━━━ PROVIDED PASSAGE ━━━

PS: Yeah, I mean really amazing. Slim just always had a nose for bands. He could always tell the good bands, and that comp was just full of great and incredible artists.

TK: It almost seems to be a who’s who of the grunge scene.

PS: Exactly.

TK: [To Portia] Did you ever get to meet Elliott, or see him perform?

PS: No, I didn’t. It’s a tragedy [laughs]. But you know, It’s not hard to do my job because Elliott’s a genius, and you can hear it just from listening to his music. The music speaks for itself. In my opinion his music gets better the more you listen to it. It’s so nuanced. It makes you feel in such a specific way that is just powerful.

TK: It seems like there’s an element of his music that is timeless even though he was making music in the mid to late 90s. There is something about the music that remains accessible and I think good art is just like that like that.

PS: Absolutely. The music is just as fresh today as when he recorded it. I don’t think anyone would listen to it and think, “wow that sounds old.” [laughs] Definitely not.

TK: [To Slim] Is there anything else you want to add about Elliott that I missed, or that you think people might like to read about?

━━━

**ASSIGNED TASK**. Output the entire interview excerpt above word for word. The listing that comes next has no connection to the interview excerpt.

━━━ DATA BLOCK ━━━

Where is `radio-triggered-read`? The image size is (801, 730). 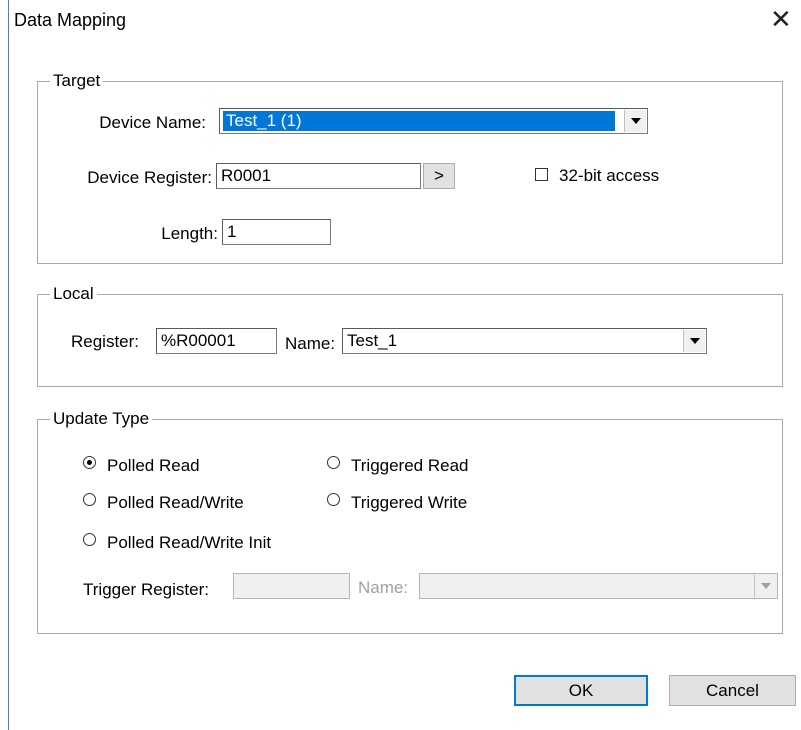 radio-triggered-read is located at coordinates (334, 462).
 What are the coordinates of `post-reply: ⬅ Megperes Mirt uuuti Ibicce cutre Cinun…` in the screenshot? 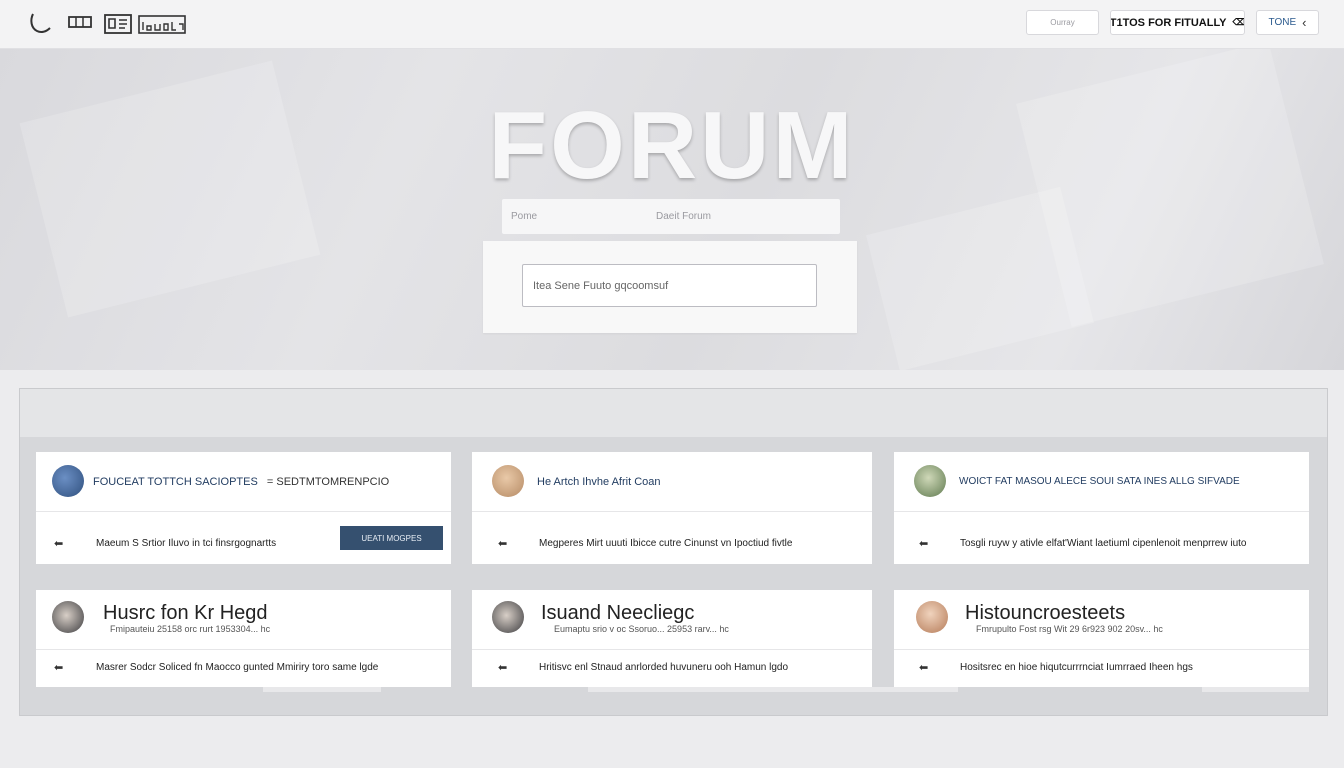 It's located at (672, 545).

━━━

**EXPECTED ANSWER**.
PS: Yeah, I mean really amazing. Slim just always had a nose for bands. He could always tell the good bands, and that comp was just full of great and incredible artists.

TK: It almost seems to be a who’s who of the grunge scene.

PS: Exactly.

TK: [To Portia] Did you ever get to meet Elliott, or see him perform?

PS: No, I didn’t. It’s a tragedy [laughs]. But you know, It’s not hard to do my job because Elliott’s a genius, and you can hear it just from listening to his music. The music speaks for itself. In my opinion his music gets better the more you listen to it. It’s so nuanced. It makes you feel in such a specific way that is just powerful.

TK: It seems like there’s an element of his music that is timeless even though he was making music in the mid to late 90s. There is something about the music that remains accessible and I think good art is just like that like that.

PS: Absolutely. The music is just as fresh today as when he recorded it. I don’t think anyone would listen to it and think, “wow that sounds old.” [laughs] Definitely not.

TK: [To Slim] Is there anything else you want to add about Elliott that I missed, or that you think people might like to read about?